The strange thing is that the injury originally didn't appear serious, initially being called a strain shoulder. But Gay knew better.

"I knew I was done," said Gay, who celebrated his one-year anniversary of the injury on Wednesday by scoring a team-high 25 points in the Grizzlies' 105-100 victory at New Jersey. "It hurt so bad the first couple of weeks, I couldn't sleep."

It wasn't until more than a month after the injury that the decision was made to have surgery. About 90 percent of the time, a shoulder slips out of the front socket and that's not a serious injury.

But when Gay got hurt, he was the other 10 percent. His shoulder slipped out of his back socket and popped back into place, the worst-case scenario. He sustained a capsule tear that lines the joint. Capsule tears can heal with time, but Gay's rehab didn't seal the capsule that surrounds the shoulder front, back and bottom.

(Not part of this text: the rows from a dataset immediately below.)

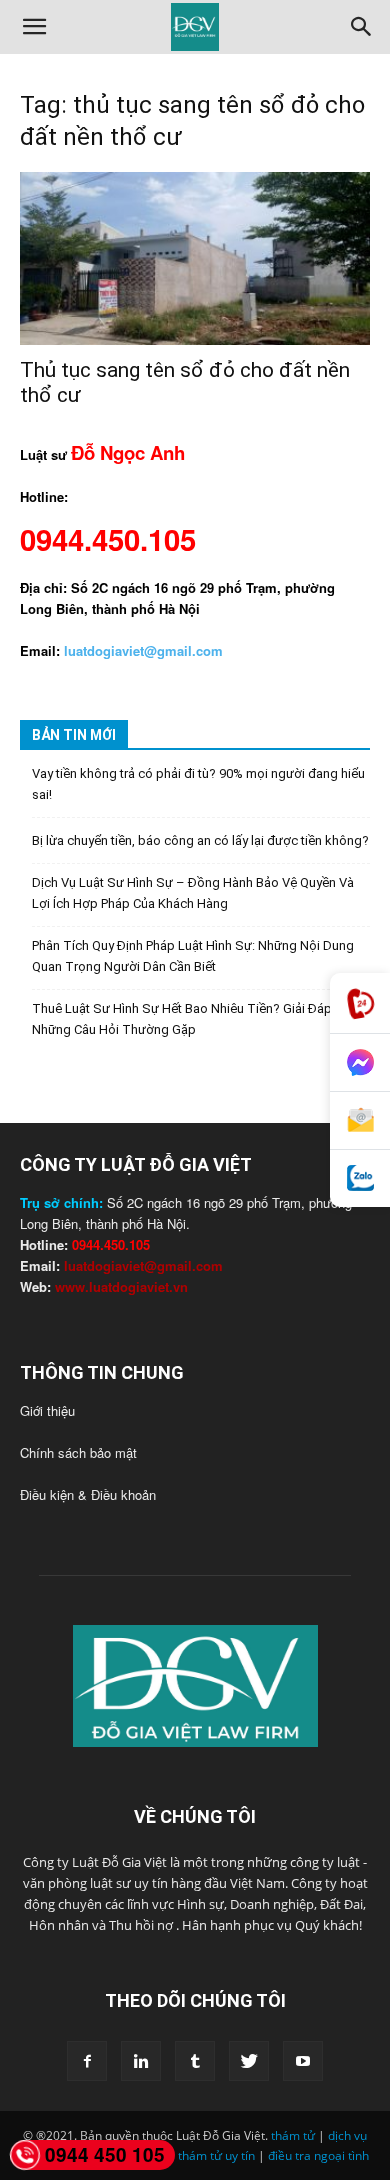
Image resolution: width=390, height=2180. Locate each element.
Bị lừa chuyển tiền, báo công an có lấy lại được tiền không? (200, 840)
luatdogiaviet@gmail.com (143, 1265)
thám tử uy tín (216, 2155)
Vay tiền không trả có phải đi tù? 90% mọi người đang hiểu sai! (198, 784)
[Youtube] (303, 2061)
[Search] (362, 27)
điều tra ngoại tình (318, 2155)
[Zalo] (360, 1178)
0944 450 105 (105, 2154)
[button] (34, 27)
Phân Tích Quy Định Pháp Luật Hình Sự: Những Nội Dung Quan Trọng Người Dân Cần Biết (193, 956)
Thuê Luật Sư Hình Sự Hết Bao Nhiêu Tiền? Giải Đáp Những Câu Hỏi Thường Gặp (182, 1019)
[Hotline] (360, 1003)
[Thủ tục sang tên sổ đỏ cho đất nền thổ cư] (195, 258)
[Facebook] (87, 2061)
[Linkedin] (141, 2061)
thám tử (293, 2135)
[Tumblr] (195, 2061)
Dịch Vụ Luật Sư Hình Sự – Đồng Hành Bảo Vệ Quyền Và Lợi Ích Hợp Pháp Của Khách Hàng (193, 893)
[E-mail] (360, 1121)
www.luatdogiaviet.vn (121, 1286)
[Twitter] (249, 2061)
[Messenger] (360, 1063)
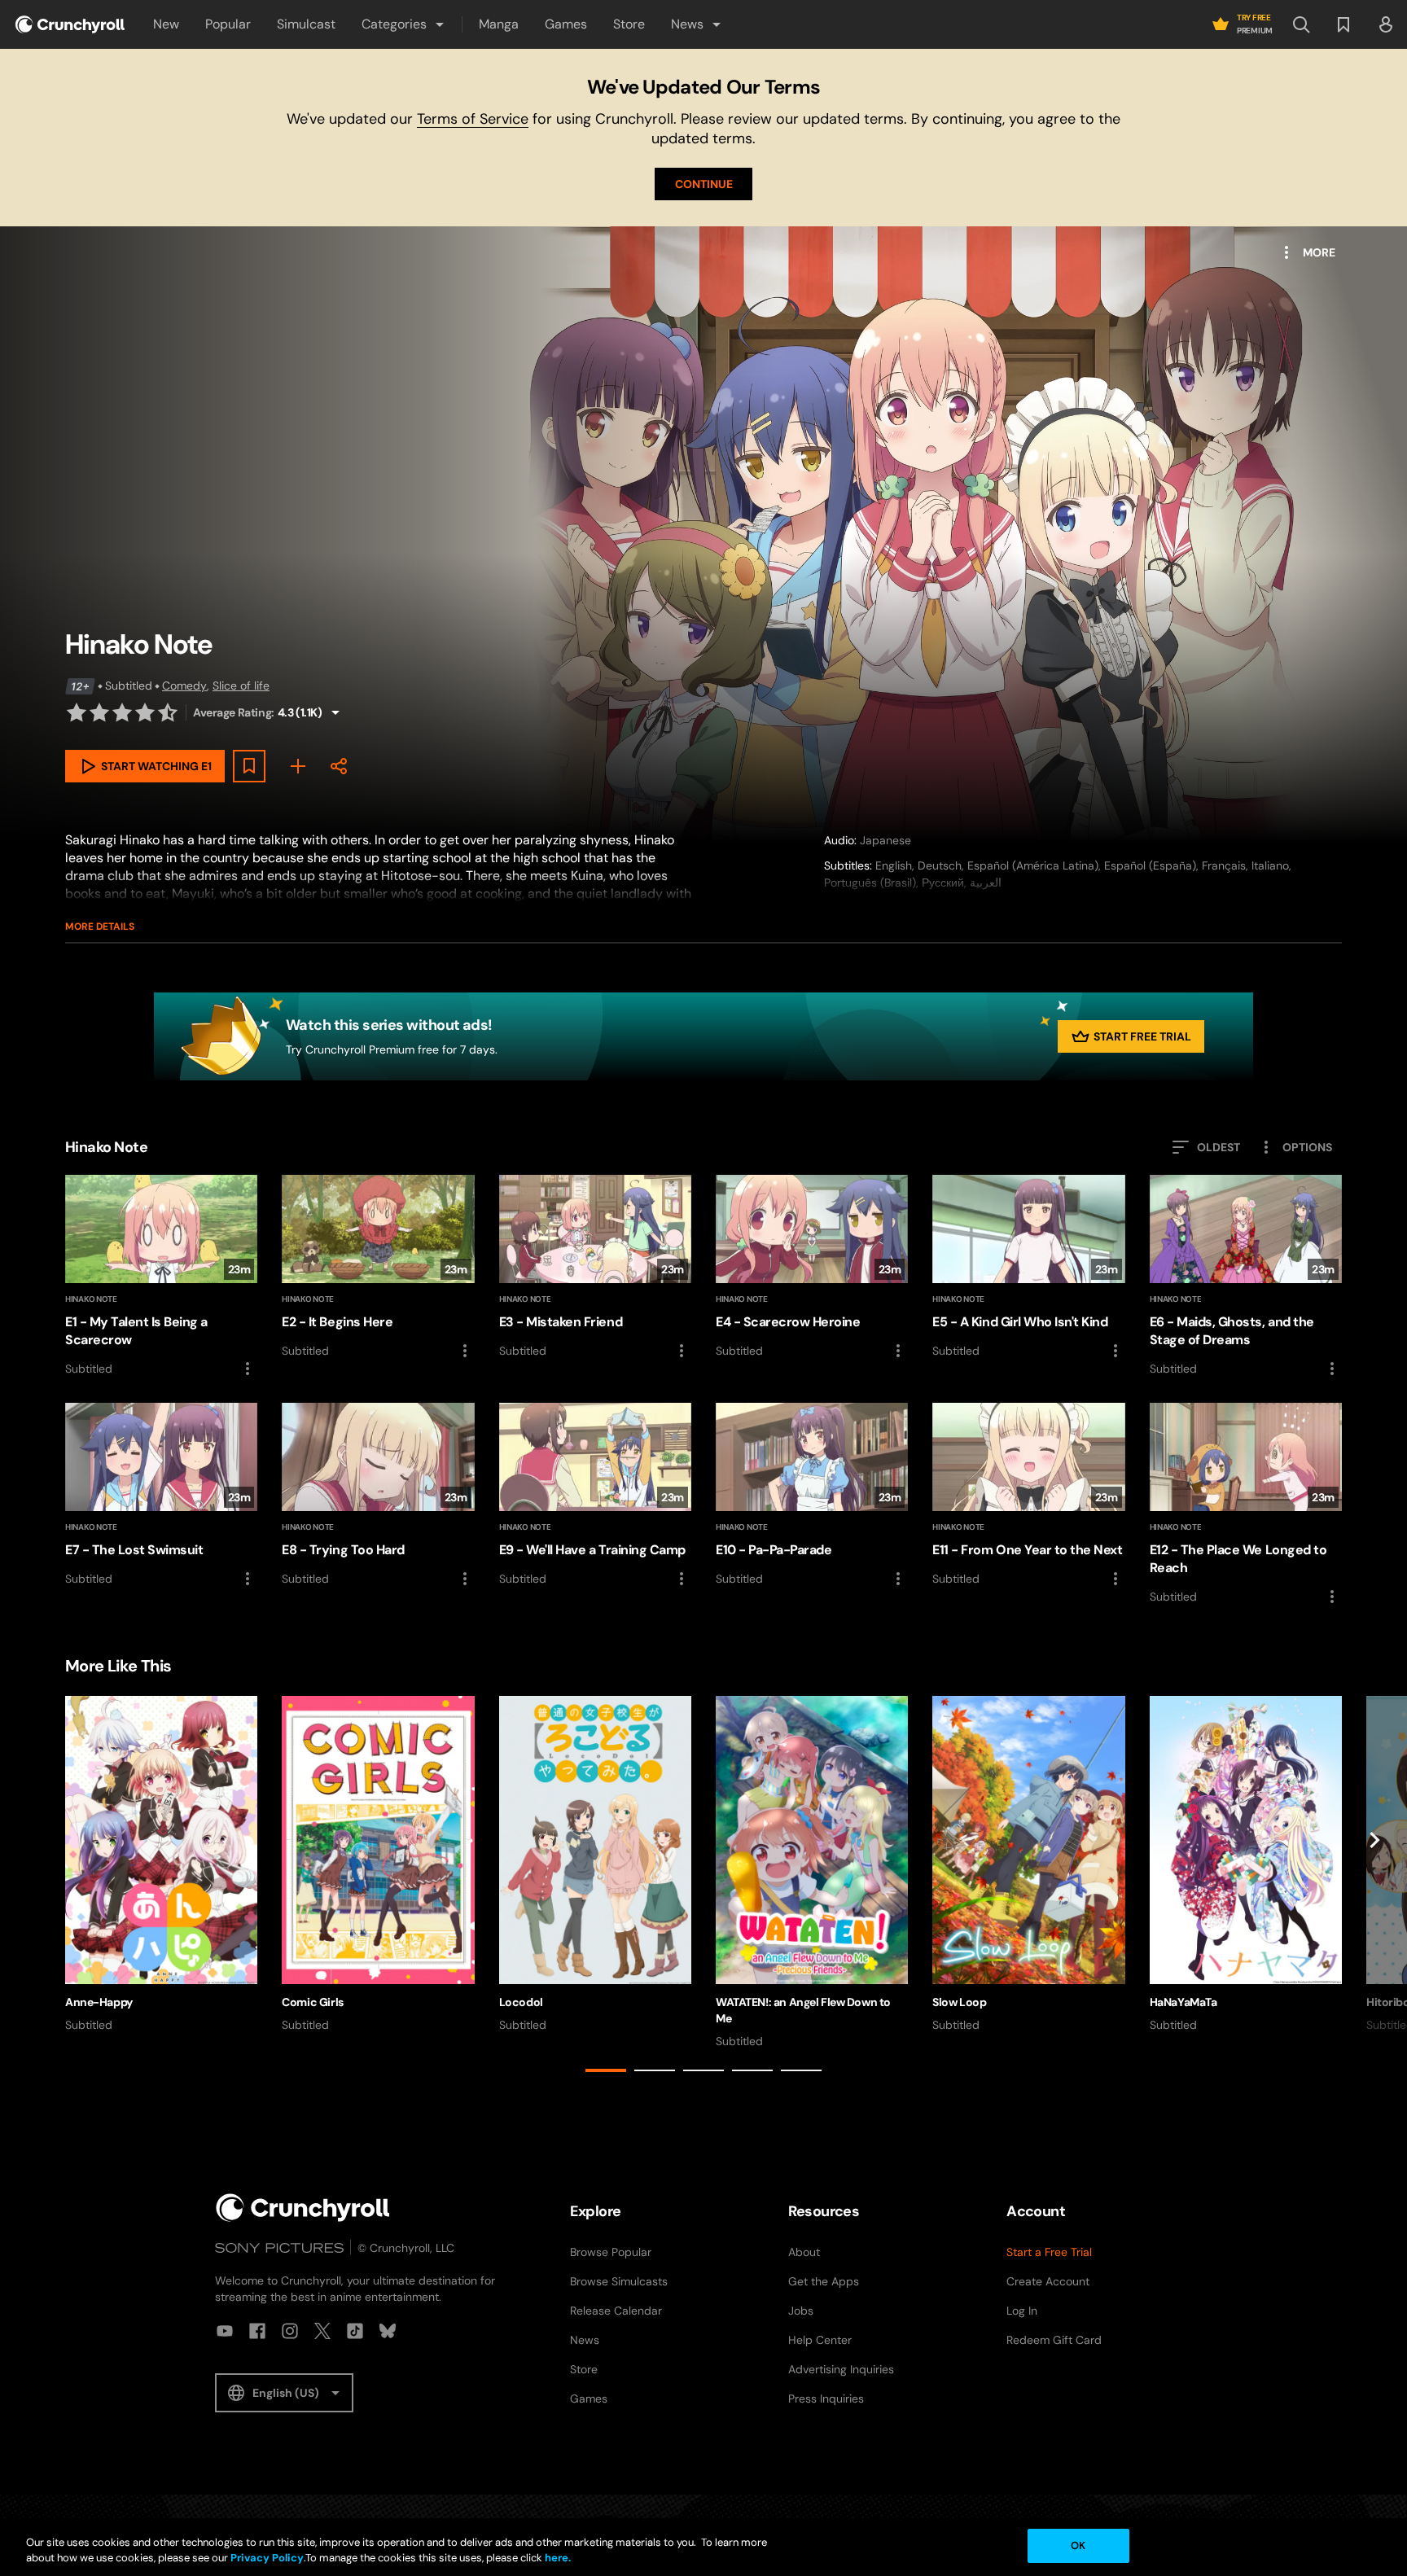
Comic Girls (312, 2002)
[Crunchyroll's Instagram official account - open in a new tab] (290, 2331)
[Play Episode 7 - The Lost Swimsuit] (161, 1495)
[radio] (76, 712)
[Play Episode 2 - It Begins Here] (378, 1267)
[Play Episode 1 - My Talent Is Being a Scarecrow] (161, 1276)
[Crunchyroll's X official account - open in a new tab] (322, 2331)
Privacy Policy (267, 2558)
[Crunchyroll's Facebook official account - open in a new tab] (257, 2331)
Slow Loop (959, 2002)
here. (556, 2558)
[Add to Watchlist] (249, 766)
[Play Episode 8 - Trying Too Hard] (378, 1495)
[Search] (1301, 24)
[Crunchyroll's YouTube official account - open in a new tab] (224, 2331)
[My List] (298, 766)
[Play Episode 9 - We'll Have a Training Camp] (595, 1495)
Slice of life (241, 685)
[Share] (338, 766)
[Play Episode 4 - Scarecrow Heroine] (812, 1267)
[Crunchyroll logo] (70, 24)
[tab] (605, 2070)
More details (99, 926)
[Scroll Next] (1374, 1887)
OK (1078, 2545)
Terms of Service (472, 119)
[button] (403, 24)
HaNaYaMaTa (1183, 2002)
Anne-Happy (99, 2002)
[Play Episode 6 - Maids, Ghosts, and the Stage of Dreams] (1246, 1276)
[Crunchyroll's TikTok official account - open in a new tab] (355, 2331)
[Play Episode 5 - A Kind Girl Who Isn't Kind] (1028, 1267)
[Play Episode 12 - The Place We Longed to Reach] (1246, 1504)
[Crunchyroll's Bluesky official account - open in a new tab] (387, 2331)
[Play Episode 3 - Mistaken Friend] (595, 1267)
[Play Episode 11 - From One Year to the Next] (1028, 1495)
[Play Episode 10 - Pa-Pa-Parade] (812, 1495)
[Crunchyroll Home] (303, 2208)
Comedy (184, 685)
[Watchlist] (1343, 24)
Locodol (521, 2002)
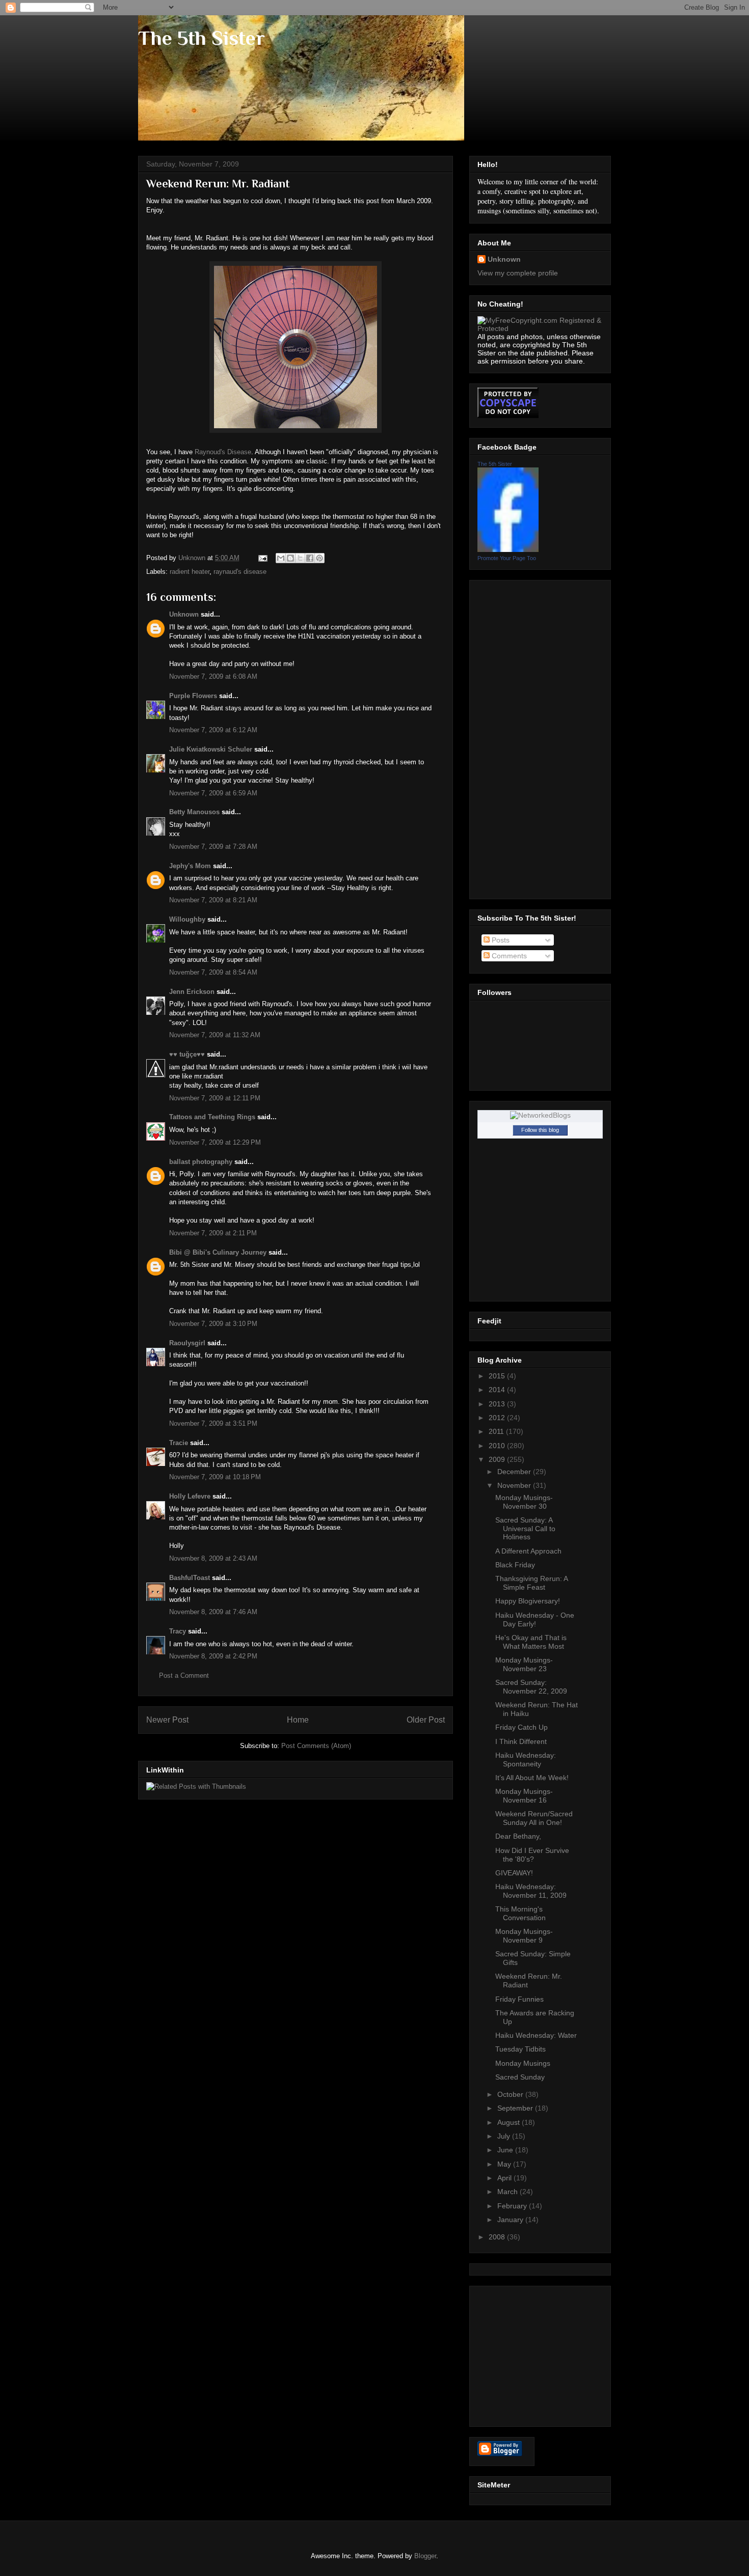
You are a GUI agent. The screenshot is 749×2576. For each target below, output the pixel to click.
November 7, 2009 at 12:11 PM (214, 1098)
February (513, 2206)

So Gay underwent surgery and sat and watched the Grizzlies have the greatest year in franchise history. A No. 8 seed, the Griz knocked off the top-seeded Spurs in the first-round of the Western Conference playoffs, and then pushed Oklahoma City to game seven in the conference semis.

The whole time, there was a buzz that the Griz were playing so well, the chemistry was so tight, that maybe they didn't need Gay.

"I heard it and it's crazy that people actually think like that," Gay said. "It gave me more motivation."

This season, because the strike kept players like Gay locked out of the Grizzlies' facility, it seemed he was physically behind the 8-ball. It wasn't until early January that he fully got back his legs, that his jump shot didn't stop dying midway through the third quarter.

Against the Nets, Gay enjoyed his 16h 20th-point game of the year, hitting a key 21-footer in a late 7-0 Griz run that gave Memphis control of the game heading into the final 90 seconds.

"I've played through a lot of injuries this season," Gay said. "One of my ankles has never felt right. But I know I can't sit out."


NOTES, QUOTES

The Grizzlies (16-14) turned the game their way when they shut down the Nets' three-point shooting show after the first half. In the opening two quarters, the Nets went 8-for-15 in threes. After halftime, New Jersey was 3-of-12 beyond the arc.

"We couldn't guard them for a stretch and they took the lead on us," Griz Coach Lionel Hollins said. "We just kept battling and battling, until we could find something that we could do.

Hollins commended his team for winning on the second night of a back-to-back after winning at home on Tuesday over the Rockets.

"We arrived here at three in the morning and then we have to turn around and play a team that needed to win at home and we came out with a win," Hollins said. "We have to understand that this is our job. Everybody has to do back-to-backs. The media makes so much of back-to-backs that the players buy into it also."

QUOTE TO NOTE

"Tony Allen is just a different cat." -– Grizzlies F Marreese Speights on teammate Tony Allen's habit of always talking to himself

ROSTER REPORT

F Marreese Speights had a night to remember, with 20 points and a career-high 18 rebounds against the Nets. Acquired from the 76ers on Jan. 4 in a three-way trade with the 76ers, Speights has had some of his best games as a Griz against those Eastern Conference teams he's familiar with playing against in the past.

"I've really been concentrating in the last week on rebounding and getting easy baskets," Speights said.

G Tony Allen said the Grizzlies' tightening their defense, especially on the perimeter in the second half, was due to some great scouting.

"Our coaches were calling out all of their (Nets') sets when they called them," Allen said. "All we had to do was listen to them."

F Rudy Gay gave a nod to Allen's energy and competitiveness.

"Tony played well," Gay said. "When he goes out there and does that, he forces us to compete."